AI Solution Architect

Job Description

Elliott Moss Consulting is looking for an experienced

AI Solution Architect

to design and oversee scalable, secure and enterprise-ready AI solutions.

The successful candidate will bridge business requirements and technical delivery, leading solution architecture across applications, data, integrations, cloud infrastructure and Generative AI.

Key Responsibilities

Translate business requirements into technical architecture and detailed design specifications.

Define solution components, integrations, interfaces and end-to-end data flows.

Design scalable architectures across application, data, integration and infrastructure domains.

Design and implement advanced Generative AI frameworks using

LangChain, LangGraph and related technologies

.

Develop document ingestion, chunking, embedding, indexing and retrieval pipelines.

Implement

RAG and hybrid-search architectures

for enterprise use cases.

Evaluate technology options and recommend appropriate platforms, tools and architectural approaches.

Ensure solutions comply with enterprise architecture, cybersecurity, governance and Responsible AI standards.

Collaborate with engineering, DevOps, data and infrastructure teams throughout implementation and deployment.

Provide architectural guidance during development, integration, testing and production rollout.

Engage stakeholders, communicate architectural decisions and manage technical trade-offs.

Support troubleshooting and provide solution-level guidance throughout project delivery.

Required Experience and Skills

5–8 years of relevant technology and solution architecture experience.

Strong architecture-design capabilities across applications, data, integrations and infrastructure.

Hands-on experience with

Python, LangChain and LangGraph

.

Strong understanding of document-processing pipelines, embeddings, vector indexing, retrieval and hybrid search.

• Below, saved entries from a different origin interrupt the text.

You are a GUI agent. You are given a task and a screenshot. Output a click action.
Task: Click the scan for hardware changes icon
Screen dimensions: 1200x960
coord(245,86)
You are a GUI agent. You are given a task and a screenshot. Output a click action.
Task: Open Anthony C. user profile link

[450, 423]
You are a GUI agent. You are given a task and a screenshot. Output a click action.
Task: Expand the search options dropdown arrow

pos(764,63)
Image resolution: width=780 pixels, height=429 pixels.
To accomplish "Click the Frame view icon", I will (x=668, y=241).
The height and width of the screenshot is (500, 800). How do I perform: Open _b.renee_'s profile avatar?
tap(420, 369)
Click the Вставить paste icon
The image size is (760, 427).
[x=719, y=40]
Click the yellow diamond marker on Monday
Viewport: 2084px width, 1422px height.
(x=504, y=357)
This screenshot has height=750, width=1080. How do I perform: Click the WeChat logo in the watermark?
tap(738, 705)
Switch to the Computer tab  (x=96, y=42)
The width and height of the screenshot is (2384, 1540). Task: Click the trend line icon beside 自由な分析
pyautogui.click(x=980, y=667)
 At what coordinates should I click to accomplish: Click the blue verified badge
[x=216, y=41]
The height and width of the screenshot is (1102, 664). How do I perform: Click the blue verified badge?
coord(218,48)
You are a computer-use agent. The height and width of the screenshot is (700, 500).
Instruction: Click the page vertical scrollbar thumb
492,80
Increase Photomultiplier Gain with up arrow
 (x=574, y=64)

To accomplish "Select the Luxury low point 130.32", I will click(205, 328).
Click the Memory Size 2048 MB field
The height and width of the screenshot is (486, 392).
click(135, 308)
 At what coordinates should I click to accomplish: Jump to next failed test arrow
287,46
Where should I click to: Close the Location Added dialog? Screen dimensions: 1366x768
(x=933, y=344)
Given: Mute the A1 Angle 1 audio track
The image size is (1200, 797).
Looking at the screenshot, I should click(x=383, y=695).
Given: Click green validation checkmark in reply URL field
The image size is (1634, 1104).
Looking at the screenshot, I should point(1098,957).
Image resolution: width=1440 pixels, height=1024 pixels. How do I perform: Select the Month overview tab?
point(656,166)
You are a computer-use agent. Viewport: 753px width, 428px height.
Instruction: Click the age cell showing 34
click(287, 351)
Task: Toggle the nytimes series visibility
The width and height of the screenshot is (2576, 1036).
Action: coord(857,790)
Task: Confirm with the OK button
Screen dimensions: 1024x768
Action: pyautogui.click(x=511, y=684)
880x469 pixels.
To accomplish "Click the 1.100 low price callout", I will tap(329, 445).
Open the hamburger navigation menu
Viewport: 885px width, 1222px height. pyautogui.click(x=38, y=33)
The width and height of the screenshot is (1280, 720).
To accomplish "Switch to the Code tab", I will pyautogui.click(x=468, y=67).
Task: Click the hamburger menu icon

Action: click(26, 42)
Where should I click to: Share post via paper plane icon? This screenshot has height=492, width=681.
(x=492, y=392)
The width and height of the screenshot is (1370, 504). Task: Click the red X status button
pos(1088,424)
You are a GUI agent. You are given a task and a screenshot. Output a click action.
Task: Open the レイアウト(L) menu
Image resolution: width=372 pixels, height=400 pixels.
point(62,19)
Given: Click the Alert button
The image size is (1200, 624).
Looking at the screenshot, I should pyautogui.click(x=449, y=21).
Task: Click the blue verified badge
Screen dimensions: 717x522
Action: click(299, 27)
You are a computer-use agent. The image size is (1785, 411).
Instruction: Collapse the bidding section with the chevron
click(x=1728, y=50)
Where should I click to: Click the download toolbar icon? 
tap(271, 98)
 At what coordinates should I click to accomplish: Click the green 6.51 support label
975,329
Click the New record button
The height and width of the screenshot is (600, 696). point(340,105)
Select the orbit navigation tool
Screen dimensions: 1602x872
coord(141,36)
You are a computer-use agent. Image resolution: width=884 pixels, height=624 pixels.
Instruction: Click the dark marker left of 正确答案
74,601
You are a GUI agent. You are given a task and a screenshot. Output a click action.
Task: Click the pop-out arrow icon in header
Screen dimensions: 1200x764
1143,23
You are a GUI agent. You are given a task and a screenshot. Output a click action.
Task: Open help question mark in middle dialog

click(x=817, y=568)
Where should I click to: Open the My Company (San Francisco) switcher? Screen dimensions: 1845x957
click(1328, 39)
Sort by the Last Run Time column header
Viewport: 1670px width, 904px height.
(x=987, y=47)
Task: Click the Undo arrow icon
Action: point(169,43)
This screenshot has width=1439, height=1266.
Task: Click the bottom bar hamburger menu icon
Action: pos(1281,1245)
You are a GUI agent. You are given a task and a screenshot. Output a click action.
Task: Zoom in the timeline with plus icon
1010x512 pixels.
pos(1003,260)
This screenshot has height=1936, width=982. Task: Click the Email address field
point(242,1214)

Experience with at least one major cloud platform:

AWS, Microsoft Azure or Google Cloud Platform

.

Strong knowledge of APIs, microservices and enterprise integration patterns.

Experience designing both monolithic and distributed-system architectures.

Knowledge of cybersecurity best practices, compliance requirements and enterprise governance.

Experience with DevOps, CI/CD pipelines, Docker and Kubernetes.

Practical understanding of

Responsible AI principles

and their implementation within live AI systems.

Familiarity with architecture-modelling and documentation tools such as ArchiMate, UML, Lucidchart or Draw.io.

Strong stakeholder-management, communication and technical leadership skills.

Interested candidates may apply by sharing their updated CV, current location, notice period, current salary and expected salary.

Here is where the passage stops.